* _Problem details_
When responding, copy every record below exactly as it appears.

* _Given data_
+++

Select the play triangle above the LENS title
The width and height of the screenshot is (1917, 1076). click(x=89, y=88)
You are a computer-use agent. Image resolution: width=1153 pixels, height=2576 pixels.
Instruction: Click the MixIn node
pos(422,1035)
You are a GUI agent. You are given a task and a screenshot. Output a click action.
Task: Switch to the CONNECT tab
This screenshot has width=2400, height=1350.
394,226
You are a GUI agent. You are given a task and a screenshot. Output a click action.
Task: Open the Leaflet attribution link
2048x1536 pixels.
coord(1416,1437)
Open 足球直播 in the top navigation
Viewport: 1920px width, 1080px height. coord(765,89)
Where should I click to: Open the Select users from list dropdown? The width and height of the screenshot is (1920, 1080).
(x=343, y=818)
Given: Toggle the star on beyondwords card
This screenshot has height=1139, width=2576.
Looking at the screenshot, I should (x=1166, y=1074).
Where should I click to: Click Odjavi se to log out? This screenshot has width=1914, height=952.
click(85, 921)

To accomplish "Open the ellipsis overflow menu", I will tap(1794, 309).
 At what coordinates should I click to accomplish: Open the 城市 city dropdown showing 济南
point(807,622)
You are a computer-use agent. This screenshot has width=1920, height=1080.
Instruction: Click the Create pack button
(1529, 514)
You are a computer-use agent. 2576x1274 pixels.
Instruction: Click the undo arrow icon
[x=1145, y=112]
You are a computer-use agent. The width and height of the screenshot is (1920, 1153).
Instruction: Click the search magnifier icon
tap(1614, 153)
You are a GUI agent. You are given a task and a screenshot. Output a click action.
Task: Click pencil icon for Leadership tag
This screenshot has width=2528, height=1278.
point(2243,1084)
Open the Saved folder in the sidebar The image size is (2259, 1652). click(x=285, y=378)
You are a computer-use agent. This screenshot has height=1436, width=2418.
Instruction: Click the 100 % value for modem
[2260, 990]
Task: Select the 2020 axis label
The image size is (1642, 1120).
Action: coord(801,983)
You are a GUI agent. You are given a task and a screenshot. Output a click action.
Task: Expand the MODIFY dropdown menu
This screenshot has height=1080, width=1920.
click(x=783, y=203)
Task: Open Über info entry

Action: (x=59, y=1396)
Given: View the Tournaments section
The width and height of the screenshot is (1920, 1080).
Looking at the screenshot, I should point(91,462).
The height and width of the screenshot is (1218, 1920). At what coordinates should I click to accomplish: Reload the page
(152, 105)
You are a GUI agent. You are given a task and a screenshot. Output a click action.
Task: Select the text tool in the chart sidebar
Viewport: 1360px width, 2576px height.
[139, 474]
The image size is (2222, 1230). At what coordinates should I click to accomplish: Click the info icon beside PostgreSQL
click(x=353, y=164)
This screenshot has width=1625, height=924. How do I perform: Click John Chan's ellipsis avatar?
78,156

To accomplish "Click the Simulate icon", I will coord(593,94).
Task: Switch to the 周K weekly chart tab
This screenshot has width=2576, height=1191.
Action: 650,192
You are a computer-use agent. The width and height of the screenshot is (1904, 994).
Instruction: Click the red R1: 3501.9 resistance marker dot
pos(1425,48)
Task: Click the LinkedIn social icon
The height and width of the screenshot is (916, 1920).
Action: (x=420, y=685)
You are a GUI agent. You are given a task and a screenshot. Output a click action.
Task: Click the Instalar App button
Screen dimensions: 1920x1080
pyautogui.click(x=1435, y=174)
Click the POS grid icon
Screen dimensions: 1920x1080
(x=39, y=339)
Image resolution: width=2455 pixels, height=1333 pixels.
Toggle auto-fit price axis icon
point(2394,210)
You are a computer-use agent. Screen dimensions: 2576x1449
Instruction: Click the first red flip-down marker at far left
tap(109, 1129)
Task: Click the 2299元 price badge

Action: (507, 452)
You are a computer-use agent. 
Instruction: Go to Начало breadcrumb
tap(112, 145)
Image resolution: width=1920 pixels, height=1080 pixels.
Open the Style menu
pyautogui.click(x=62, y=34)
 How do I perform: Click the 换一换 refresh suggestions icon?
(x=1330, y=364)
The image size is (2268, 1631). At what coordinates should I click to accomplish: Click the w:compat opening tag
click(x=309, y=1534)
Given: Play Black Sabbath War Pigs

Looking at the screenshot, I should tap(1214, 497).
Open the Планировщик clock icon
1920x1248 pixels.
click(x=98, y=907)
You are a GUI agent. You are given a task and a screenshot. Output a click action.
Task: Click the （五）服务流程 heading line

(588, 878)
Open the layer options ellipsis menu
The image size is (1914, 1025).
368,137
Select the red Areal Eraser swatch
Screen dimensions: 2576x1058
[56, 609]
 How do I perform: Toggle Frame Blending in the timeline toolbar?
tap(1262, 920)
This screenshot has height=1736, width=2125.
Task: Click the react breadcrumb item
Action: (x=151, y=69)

+++

* _The answer_
Select the play triangle above the LENS title
The width and height of the screenshot is (1917, 1076). click(x=89, y=88)
You are a computer-use agent. Image resolution: width=1153 pixels, height=2576 pixels.
Instruction: Click the MixIn node
pos(422,1035)
You are a GUI agent. You are given a task and a screenshot. Output a click action.
Task: Switch to the CONNECT tab
This screenshot has width=2400, height=1350.
394,226
You are a GUI agent. You are given a task and a screenshot. Output a click action.
Task: Open the Leaflet attribution link
2048x1536 pixels.
coord(1416,1437)
Open 足球直播 in the top navigation
Viewport: 1920px width, 1080px height. coord(765,89)
Where should I click to: Open the Select users from list dropdown? The width and height of the screenshot is (1920, 1080).
(x=343, y=818)
Given: Toggle the star on beyondwords card
This screenshot has height=1139, width=2576.
Looking at the screenshot, I should (x=1166, y=1074).
Where should I click to: Click Odjavi se to log out? This screenshot has width=1914, height=952.
click(85, 921)

To accomplish "Open the ellipsis overflow menu", I will tap(1794, 309).
 At what coordinates should I click to accomplish: Open the 城市 city dropdown showing 济南
point(807,622)
You are a computer-use agent. This screenshot has width=1920, height=1080.
Instruction: Click the Create pack button
(1529, 514)
You are a computer-use agent. 2576x1274 pixels.
Instruction: Click the undo arrow icon
[x=1145, y=112]
You are a computer-use agent. The width and height of the screenshot is (1920, 1153).
Instruction: Click the search magnifier icon
tap(1614, 153)
You are a GUI agent. You are given a task and a screenshot. Output a click action.
Task: Click pencil icon for Leadership tag
This screenshot has width=2528, height=1278.
point(2243,1084)
Open the Saved folder in the sidebar The image size is (2259, 1652). click(x=285, y=378)
You are a computer-use agent. This screenshot has height=1436, width=2418.
Instruction: Click the 100 % value for modem
[2260, 990]
Task: Select the 2020 axis label
The image size is (1642, 1120).
Action: coord(801,983)
You are a GUI agent. You are given a task and a screenshot. Output a click action.
Task: Expand the MODIFY dropdown menu
This screenshot has height=1080, width=1920.
click(x=783, y=203)
Task: Open Über info entry

Action: (x=59, y=1396)
Given: View the Tournaments section
The width and height of the screenshot is (1920, 1080).
Looking at the screenshot, I should point(91,462).
The height and width of the screenshot is (1218, 1920). At what coordinates should I click to accomplish: Reload the page
(152, 105)
You are a GUI agent. You are given a task and a screenshot. Output a click action.
Task: Select the text tool in the chart sidebar
Viewport: 1360px width, 2576px height.
[139, 474]
The image size is (2222, 1230). At what coordinates should I click to accomplish: Click the info icon beside PostgreSQL
click(x=353, y=164)
This screenshot has width=1625, height=924. How do I perform: Click John Chan's ellipsis avatar?
78,156

To accomplish "Click the Simulate icon", I will coord(593,94).
Task: Switch to the 周K weekly chart tab
This screenshot has width=2576, height=1191.
Action: 650,192
You are a computer-use agent. The width and height of the screenshot is (1904, 994).
Instruction: Click the red R1: 3501.9 resistance marker dot
pos(1425,48)
Task: Click the LinkedIn social icon
The height and width of the screenshot is (916, 1920).
Action: (x=420, y=685)
You are a GUI agent. You are given a task and a screenshot. Output a click action.
Task: Click the Instalar App button
Screen dimensions: 1920x1080
pyautogui.click(x=1435, y=174)
Click the POS grid icon
Screen dimensions: 1920x1080
(x=39, y=339)
Image resolution: width=2455 pixels, height=1333 pixels.
Toggle auto-fit price axis icon
point(2394,210)
You are a computer-use agent. Screen dimensions: 2576x1449
Instruction: Click the first red flip-down marker at far left
tap(109, 1129)
Task: Click the 2299元 price badge

Action: (507, 452)
You are a computer-use agent. 
Instruction: Go to Начало breadcrumb
tap(112, 145)
Image resolution: width=1920 pixels, height=1080 pixels.
Open the Style menu
pyautogui.click(x=62, y=34)
 How do I perform: Click the 换一换 refresh suggestions icon?
(x=1330, y=364)
The image size is (2268, 1631). At what coordinates should I click to accomplish: Click the w:compat opening tag
click(x=309, y=1534)
Given: Play Black Sabbath War Pigs

Looking at the screenshot, I should tap(1214, 497).
Open the Планировщик clock icon
1920x1248 pixels.
click(x=98, y=907)
You are a GUI agent. You are given a task and a screenshot. Output a click action.
Task: Click the （五）服务流程 heading line

(588, 878)
Open the layer options ellipsis menu
The image size is (1914, 1025).
368,137
Select the red Areal Eraser swatch
Screen dimensions: 2576x1058
[56, 609]
 How do I perform: Toggle Frame Blending in the timeline toolbar?
tap(1262, 920)
This screenshot has height=1736, width=2125.
Task: Click the react breadcrumb item
Action: (x=151, y=69)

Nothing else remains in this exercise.